Die Dual-Prozessor-Version DPS 88/82 speichert bis zu 128 Megabyte im Main Memory. Die maximal anschließbaren zwei I/O-Prozessoren verdoppeln die Transferrate auf 96 MB pro Sekunde. Vier mögliche Kanalanschlußeinheiten sorgen für bis zu 252 Kanalanschlüsse (Slots) und 10 bis 80 physische Kanäle.

Von der Architektur her ist der neue Großrechner DSA-kompatibel (DSA: Distributed Systems Architecture). Damit ist der Zugang sowohl zu "kleineren" Honeywell-Systemen (DPS 8) als auch zu den Front-End-Netzwerkprozessoren des Unternehmens gegeben. Eine volle Kompatibilität zur DPS 7 bestehe nicht.

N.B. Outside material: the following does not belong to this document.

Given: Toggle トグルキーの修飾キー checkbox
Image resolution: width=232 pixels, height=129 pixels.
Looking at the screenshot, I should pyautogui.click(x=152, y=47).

Der Anwender könne durch ein Field-upgrade vom Monoprozessor-System 88/81 auf das Dualsystem 88/82 umsteigen, erläutern die HB-Verantwortlichen. Zur Leistungsabgrenzung erklärt Carl Hast, Leiter des Produktmarketings für Groß-und Größtsysteme in Köln, daß die 88/82 "in ihren Merkmalen" an die IBM 3081 K heranreiche (siehe Tabelle).

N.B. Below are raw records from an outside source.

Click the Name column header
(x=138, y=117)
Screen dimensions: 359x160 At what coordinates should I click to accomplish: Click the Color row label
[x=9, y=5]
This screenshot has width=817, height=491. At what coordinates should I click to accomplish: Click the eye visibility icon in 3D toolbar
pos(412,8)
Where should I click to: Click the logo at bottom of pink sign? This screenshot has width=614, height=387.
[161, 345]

Die externe Architektur des Jumbos sei analog der DPS 8 gestaltet, so daß eine Hochrüstung auf vier Prozessoren realisierbar sei. Diese Ausführung sei zwar von dem Unternehmen nicht explizit angekündigt, jedoch würde man mit einem solchen Schritt in Leistungsbereiche der IBM 3084 vorstoßen.

Die Beschränkung auf 128 MB Hauptspeicher und zwei Prozessoren werde momentan noch von den 64-Bit-Chips vorgegeben. Chip-Design, Entwicklung, -Fertigung und -Produktionsverfahren stammten ausschließlich aus Honeywell- und Honeywell-Bull-Laboratorien, erläutert Hast.

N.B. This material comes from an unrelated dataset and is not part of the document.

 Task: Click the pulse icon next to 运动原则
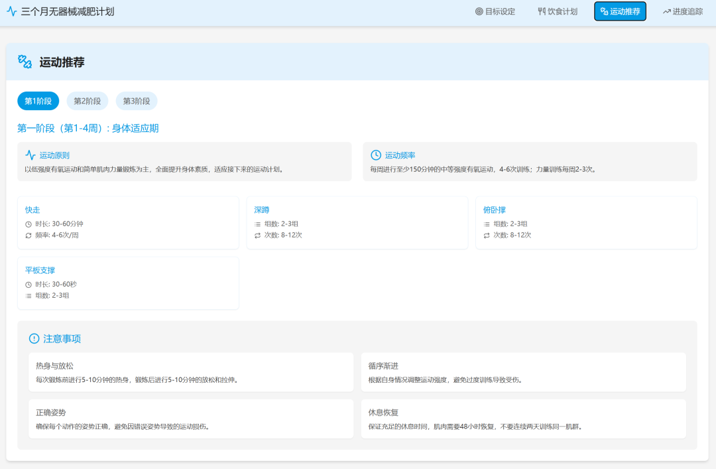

Beide DPS 88er-Versionen sind nach dem "Micropack"-Verfahren gefertigt. Hierbei lassen sich nach Aussage des Produktmanagers zwischen 60 und 110 Chips auf ein mehrschichtiges Substrat packen.

Gekühlt werde der Prozessor mit destilliertem Wasser. Die aufgenommene Wärme kann an den RZ-Wasserkreislauf oder mit entsprechenden Zusatzgeräten über Wärmetauscher an die Luft abgegeben werden.

Zur Frage der Kompatibilität erklärt Hast, daß der Rechner eine "Multidecor-Maschine" sei, die es durch einen sogenannten "Hyperswitch" erlaube, auf verschiedene Betriebssysteme umzuschalten. Angekündigt sei derzeit das Betriebssystem GCOS 8 für den Jumbo - das gesamte Online-Test- und Diagnostiksystem funktioniere aber wie ein eigenständiges Betriebssystem. Daß das "Über"-Betriebssystem Multics, eine Art Honeywell-VM, später auf das neue Flaggschiff übernommen werde, mochte Hast weder bestätigen noch dementieren.

Eine Übernahme fremder Betriebssysteme sei zwar grundsätzlich möglich, räumt der Kölner ein, aber in absehbarer Zeit nicht geplant.

Über den Kaufpreis der DPS 88 konnten bis Redaktionsschluß noch keine definitiven Angaben gemacht werden, was Hast bedauert. Er gehe jedoch davon aus, daß man mit Größenordnungen zwischen fünf Millionen Mark für eine Grundkonfiguration der DPS 88/81 und 15 Millionen Mark für die DPS 88/82 in einer hohen Ausbaustufe rechnen müsse.